Say, nice work on your range of expressions, spaces of the face, and facial relationships (proportions and angle). I think your drawings are pretty slicker but rawest but I feel that these expressions still need to be pushed a little bit more, particularly your tilted face, and your shouting expression. How would you like to go ahead on pushing your action of your expressions with 5 minutes of 30 second face drawings, all drawn from your shoulder with a 8b pencil?
As a result, your sketches of expressions will be drawn less stiff, and more lighter, dynamic, and vital. For more info, please look into the Ben Caldwell book, Action! Cartooning in PDF form, here?

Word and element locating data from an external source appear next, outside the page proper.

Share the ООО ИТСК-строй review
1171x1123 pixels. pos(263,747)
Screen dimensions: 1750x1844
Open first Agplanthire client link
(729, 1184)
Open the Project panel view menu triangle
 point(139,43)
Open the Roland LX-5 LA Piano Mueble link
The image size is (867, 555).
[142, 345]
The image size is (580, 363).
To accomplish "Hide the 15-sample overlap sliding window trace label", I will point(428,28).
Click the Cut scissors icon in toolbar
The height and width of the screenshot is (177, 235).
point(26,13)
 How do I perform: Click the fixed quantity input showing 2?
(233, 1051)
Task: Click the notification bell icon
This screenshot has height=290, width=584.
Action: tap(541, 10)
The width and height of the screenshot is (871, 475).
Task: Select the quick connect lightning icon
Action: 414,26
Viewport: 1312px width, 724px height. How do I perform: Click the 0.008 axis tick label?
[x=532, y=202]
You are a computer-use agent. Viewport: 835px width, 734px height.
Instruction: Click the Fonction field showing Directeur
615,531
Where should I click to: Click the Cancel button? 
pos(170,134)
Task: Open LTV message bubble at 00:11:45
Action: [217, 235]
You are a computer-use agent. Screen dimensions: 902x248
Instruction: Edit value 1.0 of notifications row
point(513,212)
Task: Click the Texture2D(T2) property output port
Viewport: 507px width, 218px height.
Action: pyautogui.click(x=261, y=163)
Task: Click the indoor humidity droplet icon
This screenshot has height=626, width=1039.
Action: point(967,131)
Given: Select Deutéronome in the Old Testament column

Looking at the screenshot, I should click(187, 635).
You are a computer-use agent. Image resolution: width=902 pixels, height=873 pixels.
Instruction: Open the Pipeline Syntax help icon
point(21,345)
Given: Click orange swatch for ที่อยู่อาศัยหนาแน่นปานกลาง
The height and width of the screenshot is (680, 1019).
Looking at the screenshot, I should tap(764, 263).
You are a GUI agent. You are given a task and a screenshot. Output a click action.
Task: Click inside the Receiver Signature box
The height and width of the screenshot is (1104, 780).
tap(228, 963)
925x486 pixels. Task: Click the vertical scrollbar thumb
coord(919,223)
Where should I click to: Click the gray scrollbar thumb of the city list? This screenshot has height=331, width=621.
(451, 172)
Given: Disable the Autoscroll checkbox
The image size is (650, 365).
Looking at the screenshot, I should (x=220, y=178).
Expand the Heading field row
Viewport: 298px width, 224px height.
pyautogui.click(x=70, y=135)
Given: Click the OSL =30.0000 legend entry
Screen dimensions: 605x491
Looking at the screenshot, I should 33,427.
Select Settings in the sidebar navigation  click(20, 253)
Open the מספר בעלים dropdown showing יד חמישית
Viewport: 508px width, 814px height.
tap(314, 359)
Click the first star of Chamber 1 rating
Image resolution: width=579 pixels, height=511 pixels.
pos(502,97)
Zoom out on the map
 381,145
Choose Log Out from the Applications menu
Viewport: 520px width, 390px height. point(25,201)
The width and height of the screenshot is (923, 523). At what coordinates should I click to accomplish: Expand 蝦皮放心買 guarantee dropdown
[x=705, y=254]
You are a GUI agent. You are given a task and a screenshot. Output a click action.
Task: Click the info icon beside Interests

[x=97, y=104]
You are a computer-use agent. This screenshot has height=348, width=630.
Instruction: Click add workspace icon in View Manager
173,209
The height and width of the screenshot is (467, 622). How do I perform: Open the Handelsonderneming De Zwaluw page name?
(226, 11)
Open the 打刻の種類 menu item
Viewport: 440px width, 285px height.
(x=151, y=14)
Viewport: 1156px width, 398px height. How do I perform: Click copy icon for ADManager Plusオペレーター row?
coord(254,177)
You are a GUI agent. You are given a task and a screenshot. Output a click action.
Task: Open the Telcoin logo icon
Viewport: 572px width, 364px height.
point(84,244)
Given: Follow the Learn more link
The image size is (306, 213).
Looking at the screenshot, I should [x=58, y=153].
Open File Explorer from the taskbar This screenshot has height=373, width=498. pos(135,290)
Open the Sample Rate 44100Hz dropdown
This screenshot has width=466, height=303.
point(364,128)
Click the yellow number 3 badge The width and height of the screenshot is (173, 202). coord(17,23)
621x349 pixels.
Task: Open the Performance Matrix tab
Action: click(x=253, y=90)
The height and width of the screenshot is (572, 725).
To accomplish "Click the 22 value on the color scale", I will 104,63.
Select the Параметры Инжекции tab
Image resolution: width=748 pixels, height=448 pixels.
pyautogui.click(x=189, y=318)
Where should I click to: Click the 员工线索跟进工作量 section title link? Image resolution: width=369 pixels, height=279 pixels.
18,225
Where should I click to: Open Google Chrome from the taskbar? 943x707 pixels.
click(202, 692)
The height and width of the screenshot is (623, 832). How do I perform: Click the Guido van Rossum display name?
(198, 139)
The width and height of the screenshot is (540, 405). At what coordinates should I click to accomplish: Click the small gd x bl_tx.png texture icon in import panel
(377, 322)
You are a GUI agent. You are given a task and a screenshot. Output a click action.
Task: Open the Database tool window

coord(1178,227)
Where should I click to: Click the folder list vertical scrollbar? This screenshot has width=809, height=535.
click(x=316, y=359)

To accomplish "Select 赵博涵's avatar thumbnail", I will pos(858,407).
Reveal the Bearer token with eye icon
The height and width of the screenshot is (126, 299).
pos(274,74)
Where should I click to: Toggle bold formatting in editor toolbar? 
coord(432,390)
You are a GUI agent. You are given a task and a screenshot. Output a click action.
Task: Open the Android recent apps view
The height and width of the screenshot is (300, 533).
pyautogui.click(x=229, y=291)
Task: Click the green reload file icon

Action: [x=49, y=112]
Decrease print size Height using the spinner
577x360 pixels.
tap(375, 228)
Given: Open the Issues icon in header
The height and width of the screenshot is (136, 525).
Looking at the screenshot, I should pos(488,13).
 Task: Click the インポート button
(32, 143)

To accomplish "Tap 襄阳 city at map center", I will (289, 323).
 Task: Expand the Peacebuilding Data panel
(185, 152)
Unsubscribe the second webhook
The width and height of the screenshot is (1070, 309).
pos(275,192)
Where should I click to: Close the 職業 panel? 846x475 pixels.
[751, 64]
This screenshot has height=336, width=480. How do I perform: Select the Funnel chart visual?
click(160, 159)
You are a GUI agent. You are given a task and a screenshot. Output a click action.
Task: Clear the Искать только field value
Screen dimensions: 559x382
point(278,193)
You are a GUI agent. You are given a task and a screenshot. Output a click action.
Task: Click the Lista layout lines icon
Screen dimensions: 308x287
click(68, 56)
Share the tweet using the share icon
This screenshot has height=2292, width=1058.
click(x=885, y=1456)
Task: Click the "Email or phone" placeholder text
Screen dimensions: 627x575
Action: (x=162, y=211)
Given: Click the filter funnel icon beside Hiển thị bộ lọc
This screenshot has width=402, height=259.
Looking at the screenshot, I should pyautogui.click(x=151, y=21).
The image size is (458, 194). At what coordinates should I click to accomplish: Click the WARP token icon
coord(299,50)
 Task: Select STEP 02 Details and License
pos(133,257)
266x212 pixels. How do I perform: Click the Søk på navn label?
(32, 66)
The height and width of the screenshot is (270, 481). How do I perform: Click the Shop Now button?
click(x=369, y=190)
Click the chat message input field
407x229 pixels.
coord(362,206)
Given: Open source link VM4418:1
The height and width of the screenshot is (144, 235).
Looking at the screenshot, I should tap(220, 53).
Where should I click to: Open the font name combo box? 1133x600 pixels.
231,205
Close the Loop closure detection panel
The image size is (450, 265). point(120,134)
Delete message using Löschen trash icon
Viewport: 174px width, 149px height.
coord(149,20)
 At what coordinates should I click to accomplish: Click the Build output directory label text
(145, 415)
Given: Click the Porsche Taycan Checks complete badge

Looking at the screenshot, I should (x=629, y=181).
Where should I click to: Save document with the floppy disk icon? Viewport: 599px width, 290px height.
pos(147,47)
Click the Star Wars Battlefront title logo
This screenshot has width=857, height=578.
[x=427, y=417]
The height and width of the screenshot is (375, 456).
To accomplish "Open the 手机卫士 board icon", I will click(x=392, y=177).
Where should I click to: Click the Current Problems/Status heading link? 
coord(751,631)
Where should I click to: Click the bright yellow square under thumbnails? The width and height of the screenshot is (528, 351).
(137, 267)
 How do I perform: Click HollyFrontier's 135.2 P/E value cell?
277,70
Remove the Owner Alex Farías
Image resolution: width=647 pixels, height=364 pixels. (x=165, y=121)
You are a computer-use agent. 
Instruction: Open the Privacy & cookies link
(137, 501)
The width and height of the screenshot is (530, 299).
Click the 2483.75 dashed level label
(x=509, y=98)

your understanding of tone is really good! It certainly adds something to each of these sketches.
otherwise, my first critique would be to have a little confidence in your strokes. One fine line will tell you much more about your skills of accuracy etc than many smaller lines. While having many lines can make the eye believe that one of them is more accurate, the skill lies in drawing just that one correct line.
it will take many tries, but the best advice i've ever gotten is that in art practice, it's quantity over quality. For example, if you drew that upper right image over and over (30-60 seconds each) , the first few ones might look wonky or unfinished. But by the tenth or fifteenth one you'll have a much better grasp of it. So do whatever you can to increase your reps. If that means going faster, being messy, or having it look "wonky", that's just fine. Because it's the practice that counts, not the end product.
Thanks for posting! Its always a little scary but it always helps.
A little over exuberent with the shading. Remember with shading in black and white, there should be a clear difference between the lightest parts and the darkest parts. Now maybe there are a few shading details that are hidden by the poor image quality, but this is actually a good learning moment for you, because the human eye works very similarly to that. If the large shadows and light areas aren't obvious at a glance, then the little details aren't going to matter.
You also seem to be having a little bit of trouble when both eyes are visible, one always ends up a little more lopsided than the other. Before adding those little details to making your eyes more accurate, make sure you draw the general outline of both eyes first. It helps catch obvious placement issues before you've developed the face too much.
You work great on profile shots! Keep up the good work.